## Records from a collection

——————————

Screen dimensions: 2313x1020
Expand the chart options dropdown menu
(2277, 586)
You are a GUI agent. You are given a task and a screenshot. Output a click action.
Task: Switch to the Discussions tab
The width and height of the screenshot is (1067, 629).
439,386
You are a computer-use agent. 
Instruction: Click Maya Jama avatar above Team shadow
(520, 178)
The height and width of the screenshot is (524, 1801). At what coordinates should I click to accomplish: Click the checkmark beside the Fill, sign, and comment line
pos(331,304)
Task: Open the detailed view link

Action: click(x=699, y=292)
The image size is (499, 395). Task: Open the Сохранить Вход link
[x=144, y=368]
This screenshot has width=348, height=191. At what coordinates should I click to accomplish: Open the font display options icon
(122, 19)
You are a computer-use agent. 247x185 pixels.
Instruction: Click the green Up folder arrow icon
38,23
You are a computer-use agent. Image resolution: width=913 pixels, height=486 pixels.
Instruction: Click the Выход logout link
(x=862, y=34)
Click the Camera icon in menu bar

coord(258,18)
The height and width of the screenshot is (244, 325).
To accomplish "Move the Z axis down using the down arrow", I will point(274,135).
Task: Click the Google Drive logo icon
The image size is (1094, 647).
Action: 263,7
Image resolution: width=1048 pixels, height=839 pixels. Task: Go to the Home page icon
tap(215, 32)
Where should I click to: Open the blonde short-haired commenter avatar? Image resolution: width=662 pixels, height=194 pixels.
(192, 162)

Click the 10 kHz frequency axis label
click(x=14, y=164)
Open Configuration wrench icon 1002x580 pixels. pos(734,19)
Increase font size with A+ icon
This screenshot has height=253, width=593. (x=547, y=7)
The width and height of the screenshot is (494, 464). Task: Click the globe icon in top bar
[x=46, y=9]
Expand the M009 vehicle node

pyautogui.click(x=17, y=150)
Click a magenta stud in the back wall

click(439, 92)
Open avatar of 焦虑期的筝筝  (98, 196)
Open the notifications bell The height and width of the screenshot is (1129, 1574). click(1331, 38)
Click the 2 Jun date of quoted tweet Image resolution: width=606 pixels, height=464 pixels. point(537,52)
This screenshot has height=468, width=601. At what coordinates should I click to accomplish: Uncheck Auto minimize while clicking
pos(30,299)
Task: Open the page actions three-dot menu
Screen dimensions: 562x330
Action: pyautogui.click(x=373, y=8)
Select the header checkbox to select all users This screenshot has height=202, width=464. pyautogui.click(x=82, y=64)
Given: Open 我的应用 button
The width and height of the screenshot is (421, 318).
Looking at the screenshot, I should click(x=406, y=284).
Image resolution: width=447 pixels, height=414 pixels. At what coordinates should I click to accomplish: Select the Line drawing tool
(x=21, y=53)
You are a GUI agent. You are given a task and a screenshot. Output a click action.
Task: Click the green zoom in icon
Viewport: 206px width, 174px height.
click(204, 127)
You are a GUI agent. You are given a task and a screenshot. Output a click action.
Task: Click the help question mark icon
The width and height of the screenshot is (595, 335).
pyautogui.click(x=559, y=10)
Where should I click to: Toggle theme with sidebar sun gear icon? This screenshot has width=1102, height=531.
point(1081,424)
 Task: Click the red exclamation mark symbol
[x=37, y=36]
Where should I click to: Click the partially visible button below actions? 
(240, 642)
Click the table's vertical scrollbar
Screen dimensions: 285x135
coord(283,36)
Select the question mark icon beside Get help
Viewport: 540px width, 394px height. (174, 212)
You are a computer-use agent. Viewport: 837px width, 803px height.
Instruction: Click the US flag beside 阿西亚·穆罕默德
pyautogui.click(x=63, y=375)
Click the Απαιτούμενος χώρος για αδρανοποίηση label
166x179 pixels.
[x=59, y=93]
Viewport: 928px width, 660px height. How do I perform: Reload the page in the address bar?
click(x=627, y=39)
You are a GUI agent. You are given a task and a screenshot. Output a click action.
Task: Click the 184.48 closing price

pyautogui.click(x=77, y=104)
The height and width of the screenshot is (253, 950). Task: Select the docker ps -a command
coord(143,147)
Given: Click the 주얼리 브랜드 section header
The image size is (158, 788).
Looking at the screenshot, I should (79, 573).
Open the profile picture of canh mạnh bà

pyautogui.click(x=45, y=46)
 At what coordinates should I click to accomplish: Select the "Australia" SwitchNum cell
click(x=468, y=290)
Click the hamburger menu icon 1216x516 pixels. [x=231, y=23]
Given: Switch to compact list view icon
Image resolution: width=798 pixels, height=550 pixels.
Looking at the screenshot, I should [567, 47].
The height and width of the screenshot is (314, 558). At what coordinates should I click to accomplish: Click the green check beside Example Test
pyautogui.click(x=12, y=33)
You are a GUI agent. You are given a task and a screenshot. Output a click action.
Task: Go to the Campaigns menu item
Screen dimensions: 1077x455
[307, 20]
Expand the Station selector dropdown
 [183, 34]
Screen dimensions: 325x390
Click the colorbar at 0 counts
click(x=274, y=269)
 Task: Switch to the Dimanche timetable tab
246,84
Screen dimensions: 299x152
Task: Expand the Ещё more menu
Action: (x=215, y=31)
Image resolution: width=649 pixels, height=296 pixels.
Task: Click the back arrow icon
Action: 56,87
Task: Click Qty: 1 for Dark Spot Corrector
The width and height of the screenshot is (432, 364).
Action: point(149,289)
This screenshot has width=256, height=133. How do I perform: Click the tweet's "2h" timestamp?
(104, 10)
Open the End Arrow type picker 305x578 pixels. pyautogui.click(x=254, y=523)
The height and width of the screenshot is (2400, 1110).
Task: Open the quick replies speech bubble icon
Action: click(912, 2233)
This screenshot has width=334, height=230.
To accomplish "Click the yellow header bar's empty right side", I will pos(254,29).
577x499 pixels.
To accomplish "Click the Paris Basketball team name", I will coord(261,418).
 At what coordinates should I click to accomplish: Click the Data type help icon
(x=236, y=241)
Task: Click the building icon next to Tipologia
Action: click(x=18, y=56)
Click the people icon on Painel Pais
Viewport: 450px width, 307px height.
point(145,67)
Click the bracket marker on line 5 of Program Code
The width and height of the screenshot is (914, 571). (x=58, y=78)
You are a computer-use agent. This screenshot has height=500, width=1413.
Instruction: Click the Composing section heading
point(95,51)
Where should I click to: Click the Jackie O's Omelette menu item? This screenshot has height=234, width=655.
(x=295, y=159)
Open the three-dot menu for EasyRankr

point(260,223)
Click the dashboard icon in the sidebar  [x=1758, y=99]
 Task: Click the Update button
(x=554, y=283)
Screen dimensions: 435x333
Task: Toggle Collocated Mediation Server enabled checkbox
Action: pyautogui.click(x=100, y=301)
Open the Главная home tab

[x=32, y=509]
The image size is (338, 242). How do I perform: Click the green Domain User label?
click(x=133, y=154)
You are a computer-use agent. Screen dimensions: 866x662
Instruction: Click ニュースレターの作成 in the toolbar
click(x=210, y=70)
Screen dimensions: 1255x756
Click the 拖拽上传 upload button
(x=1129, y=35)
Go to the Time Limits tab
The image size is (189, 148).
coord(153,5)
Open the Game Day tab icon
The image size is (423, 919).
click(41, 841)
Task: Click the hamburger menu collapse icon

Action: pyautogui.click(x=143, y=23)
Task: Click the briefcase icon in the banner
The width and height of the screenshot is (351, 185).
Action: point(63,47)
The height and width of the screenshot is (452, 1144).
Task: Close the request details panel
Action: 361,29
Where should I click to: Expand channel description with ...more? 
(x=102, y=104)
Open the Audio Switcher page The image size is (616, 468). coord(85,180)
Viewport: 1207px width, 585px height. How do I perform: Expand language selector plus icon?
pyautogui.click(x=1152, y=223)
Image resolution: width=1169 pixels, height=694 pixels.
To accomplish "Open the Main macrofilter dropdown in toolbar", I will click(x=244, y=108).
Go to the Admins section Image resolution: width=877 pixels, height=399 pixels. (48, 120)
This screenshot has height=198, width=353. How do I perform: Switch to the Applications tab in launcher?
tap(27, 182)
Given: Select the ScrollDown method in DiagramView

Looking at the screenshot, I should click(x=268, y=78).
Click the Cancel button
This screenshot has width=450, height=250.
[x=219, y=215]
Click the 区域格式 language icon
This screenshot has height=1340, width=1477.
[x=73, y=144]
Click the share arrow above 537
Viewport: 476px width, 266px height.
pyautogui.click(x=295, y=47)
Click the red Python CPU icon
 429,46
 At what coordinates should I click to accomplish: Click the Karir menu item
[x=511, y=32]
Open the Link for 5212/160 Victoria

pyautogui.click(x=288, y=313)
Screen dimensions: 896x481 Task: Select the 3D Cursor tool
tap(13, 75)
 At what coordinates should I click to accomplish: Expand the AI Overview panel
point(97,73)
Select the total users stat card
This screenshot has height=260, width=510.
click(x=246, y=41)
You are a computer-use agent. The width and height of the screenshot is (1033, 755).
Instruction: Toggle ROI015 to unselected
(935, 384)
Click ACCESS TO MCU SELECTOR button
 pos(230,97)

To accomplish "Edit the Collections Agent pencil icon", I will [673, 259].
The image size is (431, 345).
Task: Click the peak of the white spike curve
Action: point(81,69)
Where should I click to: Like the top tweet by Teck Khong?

——————————

## Assignment
Copy the lines above exactly, beginning at the line that has "The image size is (1094, 647)." and stopping after the line that has "Open Configuration wrench", and omit the rest.

## Task answer
The image size is (1094, 647).
Action: 263,7
Image resolution: width=1048 pixels, height=839 pixels. Task: Go to the Home page icon
tap(215, 32)
Where should I click to: Open the blonde short-haired commenter avatar? Image resolution: width=662 pixels, height=194 pixels.
(192, 162)

Click the 10 kHz frequency axis label
click(x=14, y=164)
Open Configuration wrench icon 1002x580 pixels. pos(734,19)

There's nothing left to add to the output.